TQ3 Enhances European Options
Mechelen, Belgium - TQ3 Travel Solutions has been broadening its service options in Europe at both the multinational and small-client extremes of the market. For the largest companies with consolidated cross-border travel management, it is operating a multilingual center here, just north of Brussels. The European Service Center handles the travel needs of ExxonMobil, TQ3's largest client worldwide, in eight countries, with a ninth coming on-stream this month. TQ3 said it has added five more multinational clients at Mechelen, which handles calls in English, French, Dutch and German, although ExxonMobil accounts for 65 percent of transactions handled by the center.

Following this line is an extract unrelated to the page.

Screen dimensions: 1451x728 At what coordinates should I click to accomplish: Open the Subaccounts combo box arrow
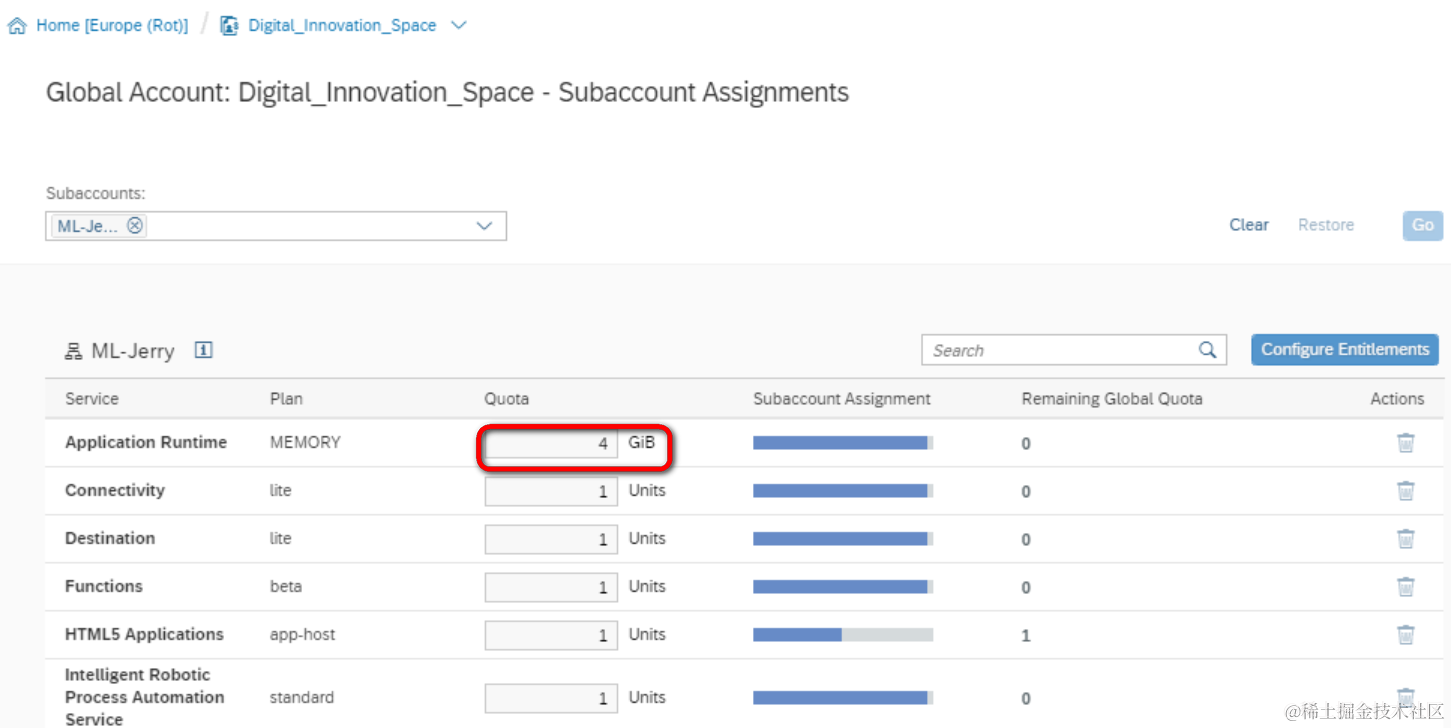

At the other end of the scale, TQ3 has launched a public booking Web site aimed at self-employed business travelers and small companies. Called TQ3 Direct, it initially is available in the Belgian market and also is based at Mechelen. The company claimed two chief selling points for TQ3 Direct: The Web site includes bulk purchase fares that TQ3 has bought from several airlines and can sell low-cost carriers and traditional airlines side by side. Booking a seat on a mainstream airline is free, but there is a charge for making a reservation on one of the budget carriers.
The Mechelen center, which opened in January, now handles the great majority of ExxonMobil's travel bookings in Europe. Travelers call a local toll-free number, are given a choice of languages, followed by a choice between making a short-haul or long-haul booking or dealing with a customer care consultant. Half the tickets issued by Mechelen are e-tickets and 90 percent of invoices are issued automatically. Consultants work to a service level agreement, which includes answering calls within 20 seconds and replying to faxes and e-mails within 30 minutes.
TQ3 COO Toby Joseph expects to attract more clients to Mechelen. He believes there are 100 to 200 companies within Europe with the potential to operate a consolidated multinational program of this kind. "Every multinational tender we are receiving at the moment is asking us how we would serve them on a centralized basis," he said.
Joseph claimed the transaction fee charged by TQ3 for using the European Service Center is "competitive," but this is not the reason why it delivers cost savings. "The objective is not to get the lowest transaction rate, otherwise we would have taken this operation to India," he said. "The transaction fee is the lowest element of a company's total travel and entertainment cost. The major savings come from suppliers seeing that our customers are not only willing but able to implement policy on a centralized basis for numerous countries. We can change a city pair from United Airlines to American Airlines instantly for a client. That would take much longer if handling the client in several different countries, all with different service configurations."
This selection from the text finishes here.